While the result is surely better for plaintiffs than an out-and-out dismissal, a determination that there are triable issues is far from a determination that the allegations made are valid. Consequently, it’s by no means certain that the district court’s further consideration of the particulars raised here will produce a different result. On the other hand—and this time there will be a different judge, of course—it might. 

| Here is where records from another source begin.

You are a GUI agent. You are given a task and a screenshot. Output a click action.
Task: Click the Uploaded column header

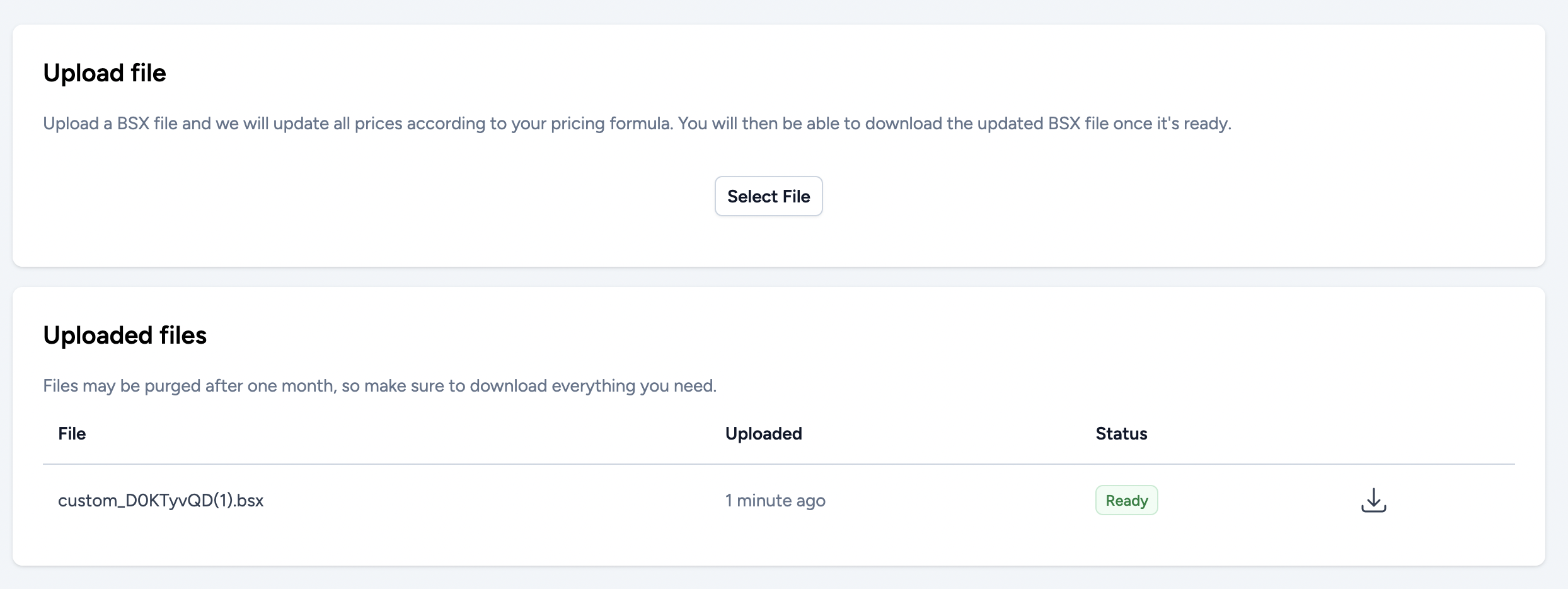click(x=763, y=433)
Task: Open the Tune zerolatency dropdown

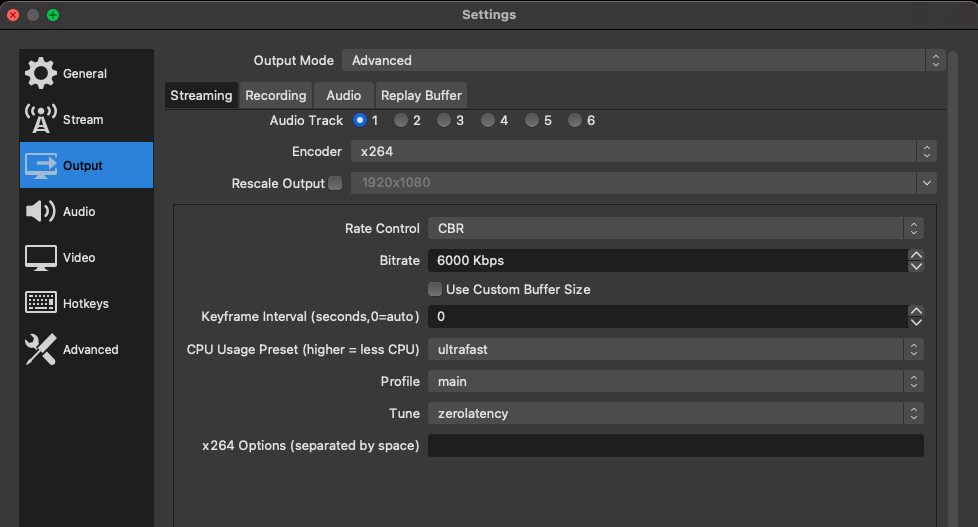Action: click(x=675, y=413)
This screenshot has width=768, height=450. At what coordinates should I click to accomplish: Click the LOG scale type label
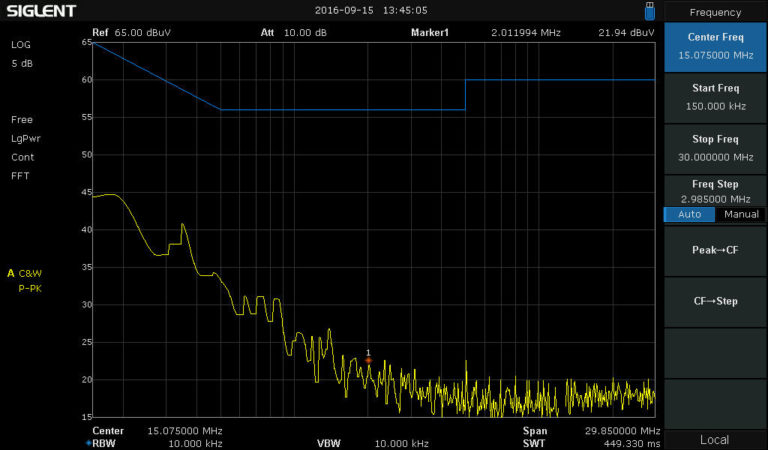tap(21, 45)
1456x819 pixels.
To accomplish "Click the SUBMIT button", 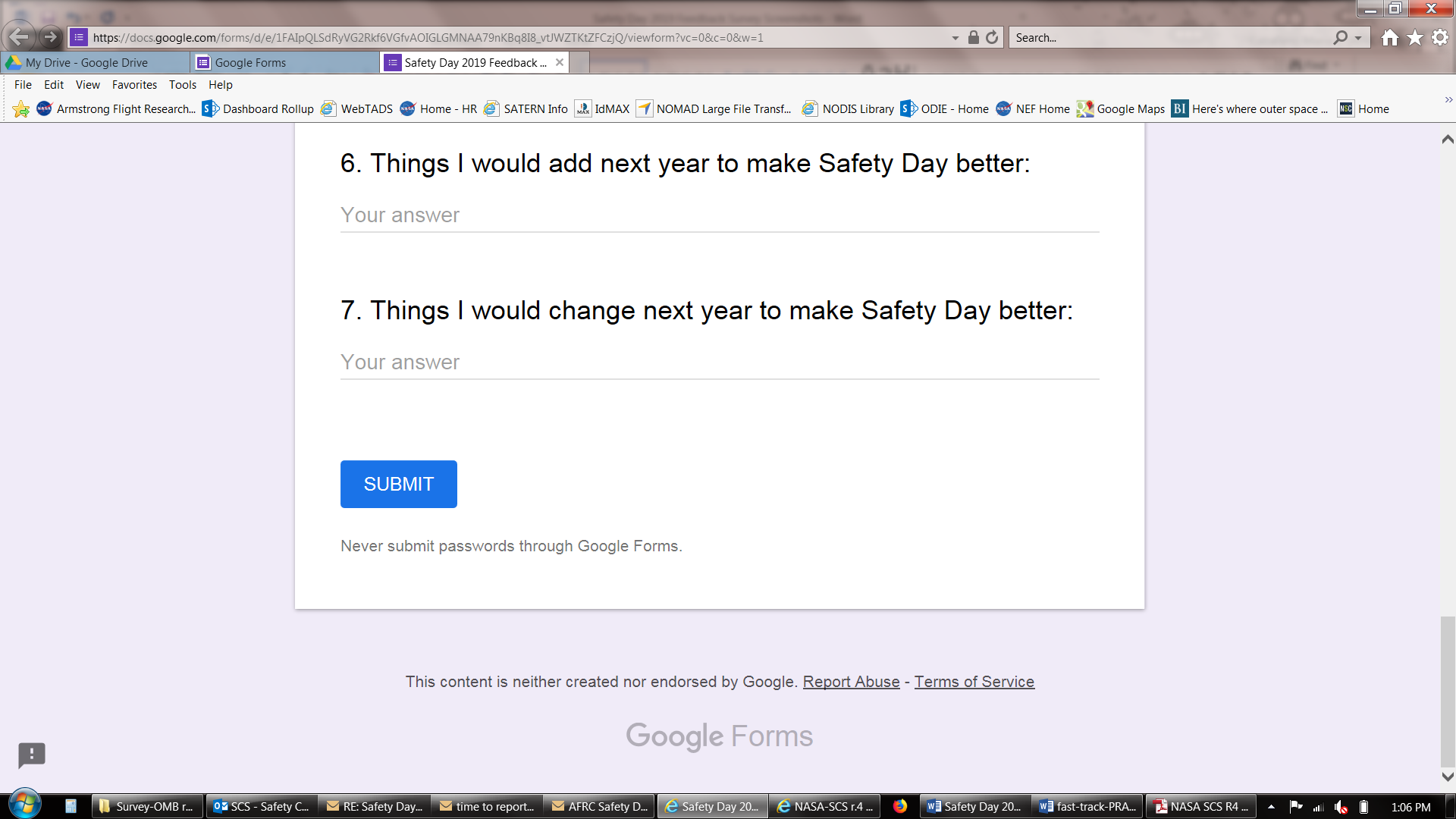I will 398,484.
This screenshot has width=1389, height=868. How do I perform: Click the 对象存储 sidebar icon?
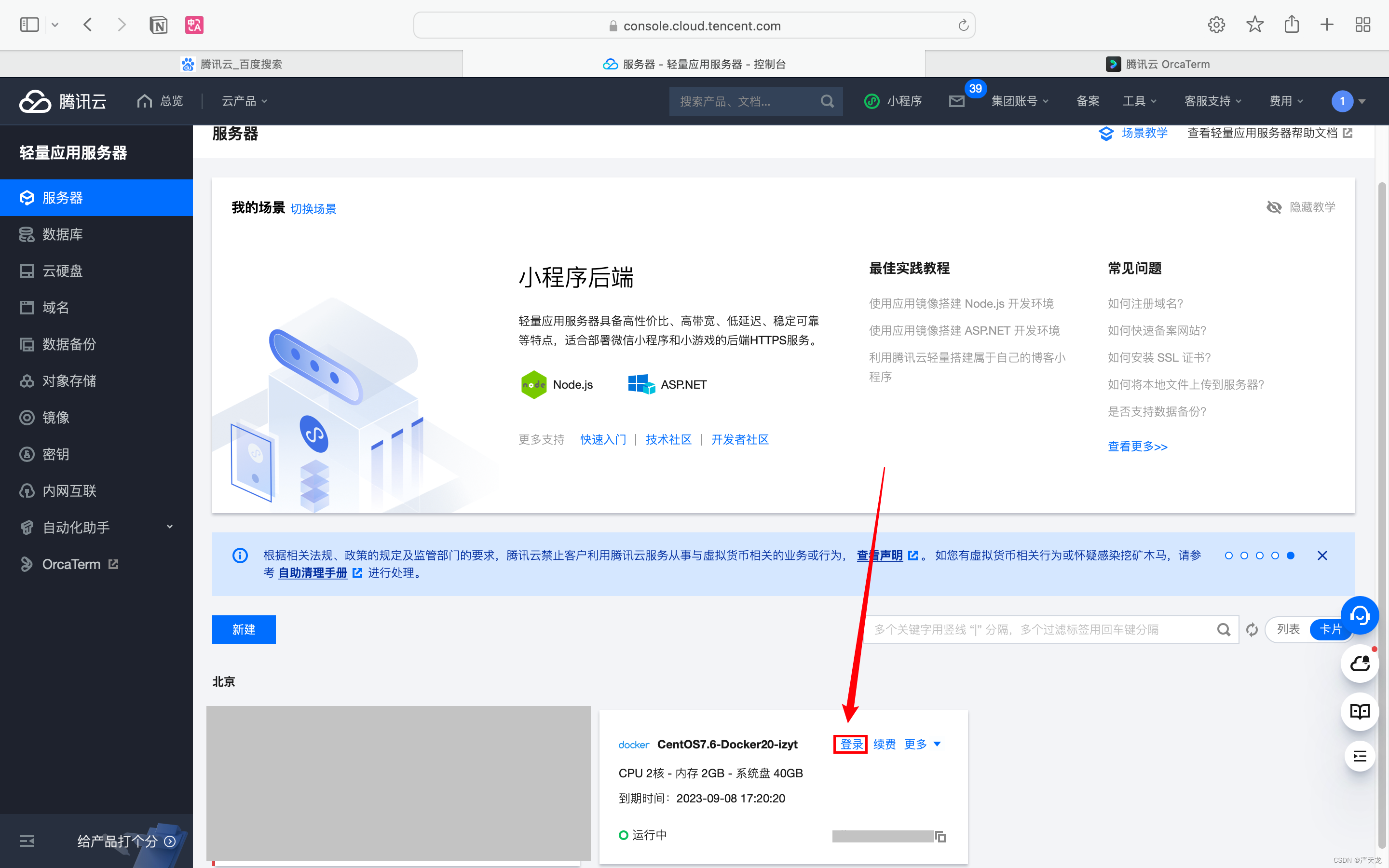27,380
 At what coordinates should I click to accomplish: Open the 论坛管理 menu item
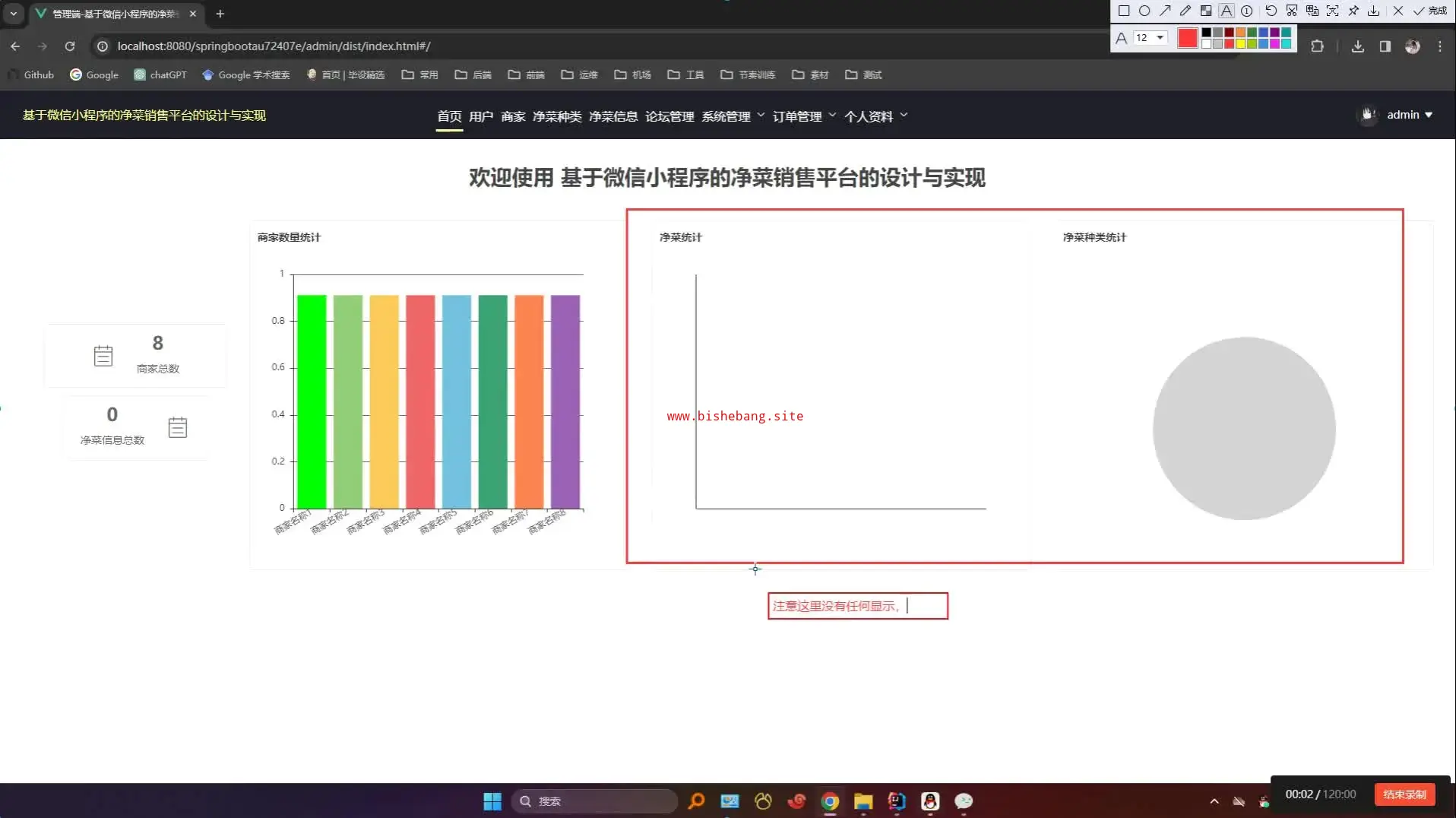(669, 116)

That said, and despite the final decision of the district court, it’s worth recalling—and reminding plan committees—of the harsh criticism of a couple of the committee members by that court—members who the appellate court has approved adding to their complaint—and the essence of that criticism. To that end, you might want to check out “Expert Opinions.” 

Footnotes

[1] The appellate court cited the case history as including charges that the NYU fiduciary defendants “permitted TIAA-CREF to mandate inclusion of specific proprietary accounts, requiring use of TIAA-CREF as the recordkeeper, in the Plans (Counts I and II); incurred unreasonable recordkeeping fees (Counts III and IV); incurred unreasonable investment fees, unnecessary marketing and distribution fees and mortality and expense risk fees, and thus caused unreasonable performance losses (Counts V and VI); and failed to monitor the investments (Count VII).” The Second Circuit noted that “the only claims that survived dismissal were the imprudence claims in Count III and one of the imprudence claims in Count V. Specifically, Count III survived dismissal on the grounds of imprudence regarding incurring excessive recordkeeping costs (the 9 18-2707-cv recordkeeping claim); employing a revenue-sharing method to pay recordkeepers (the revenue-sharing claim); and failing to consolidate to a single recordkeeper for each Plan (the recordkeeper-consolidation claim). Count V survived on the ground of imprudence in continuing to include the underperforming CREF Stock Account and TIAA Real Estate Account as investment options (the investment-retention claim). Thus, those portions of Counts III and V were permitted to proceed to trial.” 

[2] The appellate decision notes that by mid-July 2018, it had become public knowledge that Judge Forrest would be leaving the bench. She resigned from the bench effective Sept. 11, 2018, and returned to her prior firm (Cravath, Swaine & Moore LLP), the following day. Just a couple of weeks later the plaintiffs here moved for a new trial (pursuant to Rule 60(b)) on the grounds that Judge Forrest should have been disqualified from the case—based on a connection to NYU through a colleague at Cravath. 

[3] For his part, Judge Menashi explained in his dissent that “…the trial record reveals that NYU in fact investigated its alternatives and made a considered decision to offer retail shares rather than institutional shares. NYU did so for a perfectly reasonable reason: the excess cost of the retail shares paid for the recordkeeping fees under NYU’s revenue-sharing model.”